YOUR ASSIGNMENT
The answer must be every line from the entries below that contains "button".

DATA EXTRACT
========================

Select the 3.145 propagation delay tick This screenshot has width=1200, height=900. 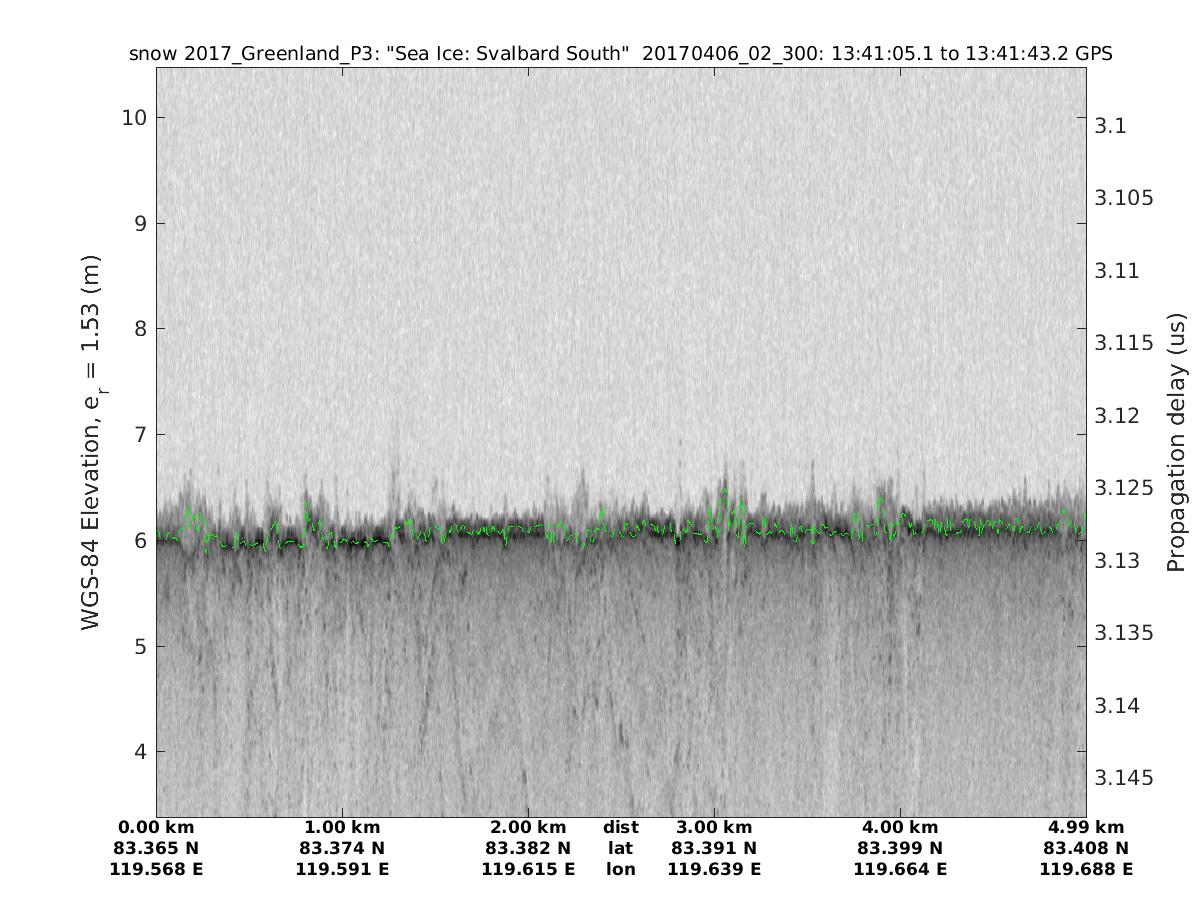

========================

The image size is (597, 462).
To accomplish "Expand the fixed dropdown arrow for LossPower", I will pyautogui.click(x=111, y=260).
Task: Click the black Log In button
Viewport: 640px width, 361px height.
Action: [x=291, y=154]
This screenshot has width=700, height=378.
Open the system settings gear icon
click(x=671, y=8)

========================

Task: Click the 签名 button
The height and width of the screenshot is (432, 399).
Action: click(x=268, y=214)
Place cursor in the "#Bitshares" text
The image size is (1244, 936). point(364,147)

========================

TASK SOLUTION
Task: Click the black Log In button
Task: Click the 签名 button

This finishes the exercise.